▸ Prompt: Reproduce the records below with every occurrence of "computer-use agent" changed to "desktop assistant", leaving all other text as it is.

▸ Items:

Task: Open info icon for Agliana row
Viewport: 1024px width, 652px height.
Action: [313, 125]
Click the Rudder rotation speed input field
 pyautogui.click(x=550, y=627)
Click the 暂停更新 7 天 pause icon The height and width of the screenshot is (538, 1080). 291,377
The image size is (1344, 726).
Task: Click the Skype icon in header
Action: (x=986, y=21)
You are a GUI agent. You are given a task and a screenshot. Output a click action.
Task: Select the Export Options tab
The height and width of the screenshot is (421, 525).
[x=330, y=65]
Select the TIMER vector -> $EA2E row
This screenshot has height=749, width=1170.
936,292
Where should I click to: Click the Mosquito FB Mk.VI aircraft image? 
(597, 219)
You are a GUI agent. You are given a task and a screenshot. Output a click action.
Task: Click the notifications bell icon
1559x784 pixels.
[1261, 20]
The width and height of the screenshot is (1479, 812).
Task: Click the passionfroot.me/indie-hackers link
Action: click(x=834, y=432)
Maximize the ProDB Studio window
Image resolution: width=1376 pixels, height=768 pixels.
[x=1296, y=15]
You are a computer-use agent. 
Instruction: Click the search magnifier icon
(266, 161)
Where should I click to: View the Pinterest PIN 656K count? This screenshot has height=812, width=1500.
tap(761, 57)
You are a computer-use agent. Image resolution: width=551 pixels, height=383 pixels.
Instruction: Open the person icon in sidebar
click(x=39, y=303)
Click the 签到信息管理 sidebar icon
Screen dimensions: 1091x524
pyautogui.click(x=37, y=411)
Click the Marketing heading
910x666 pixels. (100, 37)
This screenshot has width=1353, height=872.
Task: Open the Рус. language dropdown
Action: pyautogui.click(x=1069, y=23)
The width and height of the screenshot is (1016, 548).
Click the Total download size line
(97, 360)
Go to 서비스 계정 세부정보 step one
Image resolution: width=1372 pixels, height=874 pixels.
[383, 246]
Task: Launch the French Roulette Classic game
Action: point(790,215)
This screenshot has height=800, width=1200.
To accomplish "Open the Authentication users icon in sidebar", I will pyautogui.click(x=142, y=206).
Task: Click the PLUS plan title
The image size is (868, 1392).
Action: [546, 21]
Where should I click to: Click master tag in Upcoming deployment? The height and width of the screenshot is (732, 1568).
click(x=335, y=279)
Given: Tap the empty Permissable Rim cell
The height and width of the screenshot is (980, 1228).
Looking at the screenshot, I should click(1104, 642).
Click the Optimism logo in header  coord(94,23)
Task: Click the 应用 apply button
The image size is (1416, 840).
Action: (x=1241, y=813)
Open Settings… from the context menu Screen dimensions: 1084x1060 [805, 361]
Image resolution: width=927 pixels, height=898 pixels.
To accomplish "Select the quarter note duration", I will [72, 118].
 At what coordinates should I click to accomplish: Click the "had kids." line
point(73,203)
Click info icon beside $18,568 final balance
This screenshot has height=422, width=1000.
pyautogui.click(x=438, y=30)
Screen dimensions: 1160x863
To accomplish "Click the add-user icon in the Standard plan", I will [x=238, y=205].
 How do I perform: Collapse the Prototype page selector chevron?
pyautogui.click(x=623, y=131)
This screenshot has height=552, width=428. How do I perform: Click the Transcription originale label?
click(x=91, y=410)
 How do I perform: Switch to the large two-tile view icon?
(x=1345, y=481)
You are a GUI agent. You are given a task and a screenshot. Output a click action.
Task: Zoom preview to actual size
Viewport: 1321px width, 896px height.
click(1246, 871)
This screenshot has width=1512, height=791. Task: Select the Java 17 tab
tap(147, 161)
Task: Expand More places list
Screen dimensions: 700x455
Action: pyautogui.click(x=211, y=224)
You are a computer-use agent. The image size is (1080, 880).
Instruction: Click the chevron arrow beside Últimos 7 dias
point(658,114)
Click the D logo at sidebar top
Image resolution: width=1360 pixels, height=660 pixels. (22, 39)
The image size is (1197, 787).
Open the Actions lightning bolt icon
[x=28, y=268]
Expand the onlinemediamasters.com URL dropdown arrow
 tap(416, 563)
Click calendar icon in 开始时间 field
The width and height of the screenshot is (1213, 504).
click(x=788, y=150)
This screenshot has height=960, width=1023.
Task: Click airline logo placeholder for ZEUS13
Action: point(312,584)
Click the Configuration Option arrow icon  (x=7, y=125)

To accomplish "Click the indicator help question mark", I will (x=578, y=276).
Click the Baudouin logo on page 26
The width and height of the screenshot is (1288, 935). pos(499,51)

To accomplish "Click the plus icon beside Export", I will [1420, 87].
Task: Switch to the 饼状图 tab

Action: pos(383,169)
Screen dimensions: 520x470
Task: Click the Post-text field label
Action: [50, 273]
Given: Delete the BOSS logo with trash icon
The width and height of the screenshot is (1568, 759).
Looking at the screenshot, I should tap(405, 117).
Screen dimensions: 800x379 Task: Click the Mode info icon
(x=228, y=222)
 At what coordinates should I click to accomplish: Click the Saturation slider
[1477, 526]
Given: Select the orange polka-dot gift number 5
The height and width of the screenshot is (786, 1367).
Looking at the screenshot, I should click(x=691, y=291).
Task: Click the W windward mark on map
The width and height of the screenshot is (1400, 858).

▸ Solution to the exercise:
Task: Open info icon for Agliana row
Viewport: 1024px width, 652px height.
Action: [313, 125]
Click the Rudder rotation speed input field
 pyautogui.click(x=550, y=627)
Click the 暂停更新 7 天 pause icon The height and width of the screenshot is (538, 1080). 291,377
The image size is (1344, 726).
Task: Click the Skype icon in header
Action: (x=986, y=21)
You are a GUI agent. You are given a task and a screenshot. Output a click action.
Task: Select the Export Options tab
The height and width of the screenshot is (421, 525).
[x=330, y=65]
Select the TIMER vector -> $EA2E row
This screenshot has height=749, width=1170.
936,292
Where should I click to: Click the Mosquito FB Mk.VI aircraft image? 
(597, 219)
You are a GUI agent. You are given a task and a screenshot. Output a click action.
Task: Click the notifications bell icon
1559x784 pixels.
[1261, 20]
The width and height of the screenshot is (1479, 812).
Task: Click the passionfroot.me/indie-hackers link
Action: click(x=834, y=432)
Maximize the ProDB Studio window
Image resolution: width=1376 pixels, height=768 pixels.
[x=1296, y=15]
You are a desktop assistant. 
Instruction: Click the search magnifier icon
(266, 161)
Where should I click to: View the Pinterest PIN 656K count? This screenshot has height=812, width=1500.
tap(761, 57)
You are a desktop assistant. Image resolution: width=551 pixels, height=383 pixels.
Instruction: Open the person icon in sidebar
click(x=39, y=303)
Click the 签到信息管理 sidebar icon
Screen dimensions: 1091x524
pyautogui.click(x=37, y=411)
Click the Marketing heading
910x666 pixels. (100, 37)
This screenshot has width=1353, height=872.
Task: Open the Рус. language dropdown
Action: pyautogui.click(x=1069, y=23)
The width and height of the screenshot is (1016, 548).
Click the Total download size line
(97, 360)
Go to 서비스 계정 세부정보 step one
Image resolution: width=1372 pixels, height=874 pixels.
[383, 246]
Task: Launch the French Roulette Classic game
Action: point(790,215)
This screenshot has height=800, width=1200.
To accomplish "Open the Authentication users icon in sidebar", I will pyautogui.click(x=142, y=206).
Task: Click the PLUS plan title
The image size is (868, 1392).
Action: [546, 21]
Where should I click to: Click master tag in Upcoming deployment? The height and width of the screenshot is (732, 1568).
click(x=335, y=279)
Given: Tap the empty Permissable Rim cell
The height and width of the screenshot is (980, 1228).
Looking at the screenshot, I should click(1104, 642).
Click the Optimism logo in header  coord(94,23)
Task: Click the 应用 apply button
The image size is (1416, 840).
Action: (x=1241, y=813)
Open Settings… from the context menu Screen dimensions: 1084x1060 [805, 361]
Image resolution: width=927 pixels, height=898 pixels.
To accomplish "Select the quarter note duration", I will [72, 118].
 At what coordinates should I click to accomplish: Click the "had kids." line
point(73,203)
Click info icon beside $18,568 final balance
This screenshot has height=422, width=1000.
pyautogui.click(x=438, y=30)
Screen dimensions: 1160x863
To accomplish "Click the add-user icon in the Standard plan", I will [x=238, y=205].
 How do I perform: Collapse the Prototype page selector chevron?
pyautogui.click(x=623, y=131)
This screenshot has height=552, width=428. How do I perform: Click the Transcription originale label?
click(x=91, y=410)
 How do I perform: Switch to the large two-tile view icon?
(x=1345, y=481)
You are a GUI agent. You are given a task and a screenshot. Output a click action.
Task: Zoom preview to actual size
Viewport: 1321px width, 896px height.
click(1246, 871)
This screenshot has width=1512, height=791. Task: Select the Java 17 tab
tap(147, 161)
Task: Expand More places list
Screen dimensions: 700x455
Action: pyautogui.click(x=211, y=224)
You are a desktop assistant. The image size is (1080, 880).
Instruction: Click the chevron arrow beside Últimos 7 dias
point(658,114)
Click the D logo at sidebar top
Image resolution: width=1360 pixels, height=660 pixels. (22, 39)
The image size is (1197, 787).
Open the Actions lightning bolt icon
[x=28, y=268]
Expand the onlinemediamasters.com URL dropdown arrow
 tap(416, 563)
Click calendar icon in 开始时间 field
The width and height of the screenshot is (1213, 504).
click(x=788, y=150)
This screenshot has height=960, width=1023.
Task: Click airline logo placeholder for ZEUS13
Action: point(312,584)
Click the Configuration Option arrow icon  (x=7, y=125)

To accomplish "Click the indicator help question mark", I will (x=578, y=276).
Click the Baudouin logo on page 26
The width and height of the screenshot is (1288, 935). pos(499,51)

To accomplish "Click the plus icon beside Export", I will [1420, 87].
Task: Switch to the 饼状图 tab

Action: pos(383,169)
Screen dimensions: 520x470
Task: Click the Post-text field label
Action: [50, 273]
Given: Delete the BOSS logo with trash icon
The width and height of the screenshot is (1568, 759).
Looking at the screenshot, I should tap(405, 117).
Screen dimensions: 800x379 Task: Click the Mode info icon
(x=228, y=222)
 At what coordinates should I click to accomplish: Click the Saturation slider
[1477, 526]
Given: Select the orange polka-dot gift number 5
The height and width of the screenshot is (786, 1367).
Looking at the screenshot, I should click(x=691, y=291).
Task: Click the W windward mark on map
The width and height of the screenshot is (1400, 858).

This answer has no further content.